As you manage and grow an asset base, how do you think across decades and generations to assure preparedness? Where do you start? We offer the following.
Financial statement entries come and go. The phrase “shirt sleeves to shirt sleeves in three generations” remains part of our lexicon because it is so common. The question regarding values starts with those Philosophy 101 questions of “Who Am I?”, “Why Am I Here?”, and “Where Am I Going?”. The more clarity we have around those questions, the simpler the identification of our personal values becomes. As we identify those values, we as the adults in the home can then discuss and decide how to pass those values along to our children. If we have no children, we can determine how we live out those values currently, as well as decide how best to use our assets to transfer those values once we are gone.
Identification and Evaluation
Next, identify what you own, whether business interests, real estate, or financial assets. Our household uses a customized excel spreadsheet to hold these entries and is updated at least annually. I review the holdings annually and run through a series of mental questions. Does the operating agreement for business or holding entities reflect current circumstances? Does it adequately address what happens if a member or stakeholder wants to sell, dies, becomes disabled, or legally incompetent?
Are real estate deeds in good order? If there is debt, are market conditions such that I can refinance or have covenants removed, in order to improve cash flow or operating flexibility?
Are financial statement accounts titled appropriately? Are beneficiaries on IRAs, life insurance policies and similar types of assets as I want them?
For those who want to give, which of these types of assets are best suited for charitable giving? Which assets would have the greatest benefit to the receiving organization and the biggest positive tax outcome for me or you?
Using the rules of 72 and 105 and taking into account both a reasonable rate of growth and any needed or desired household distributions, what is the expected size of the financial statement over the next ten, twenty, or thirty years or more? How do these numbers compare with current estate tax law? What actions do we take in light of these findings?
For real estate and business interests, we prefer holding both hard copy and soft copy versions of deeds, mortgage documents and operating and shareholder agreements. For financial assets, we typically hold those only in soft versions. We recommend that all soft documents be protected with pin and password and that hard copies be stored under lock and key. Personally, we use a password manager which requires multi-factor authentication (MFA) and keyed boxes or drawers at least slow down those with ill intent.
We also use something called an Inheritance Letter. The name needs some work, but the document is solid. It is essentially a place to record for your executor and others where everything is held. You can record the location of wills and other end of life documents, the location of all documents, whether held in soft or hard form, and who to contact first. We would be pleased to send a template of this to you, if you would like to see it.

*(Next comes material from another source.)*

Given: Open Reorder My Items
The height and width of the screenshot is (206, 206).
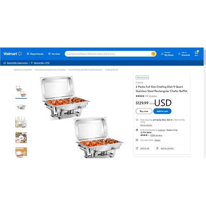Looking at the screenshot, I should click(167, 54).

Once you know that all is as it ought to be and you have identified where everything is and you have made notes so others will know how to find what they need, what’s the best next thing? Let someone else know. Typically, you want someone other than a spouse to know where to find the instruction letter and know the first three calls to make. This could be a family member who will assist, or a CPA, attorney, or financial advisor, or a combination of any of these.
Do you leave all assets to heirs, or some or all to charity? If to heirs, how do you prepare them to steward well what you have built? Have you memorialized your plans with wills, end of life documents and in written form so those who will be caring for your estate know what to do and who to call? Do you have charitable bequests which are best fulfilled with life insurance? Have you evaluated the risks associated with loss or harm to assets, life, and cash flow, as well as other threats to your liberty? Have you decided what risks to retain and what to hand off?
I know. It is a lot of questions. I’ve heard the comment that “if I just had $1 million (or $10 million), all my problems would be solved”. As you know, the greater the asset base and cash flow, the greater, and the more complex, are the decisions required. More than anything, these observations are offered to encourage all of us to stop, think and assure that we and the generations which follow us are well prepared.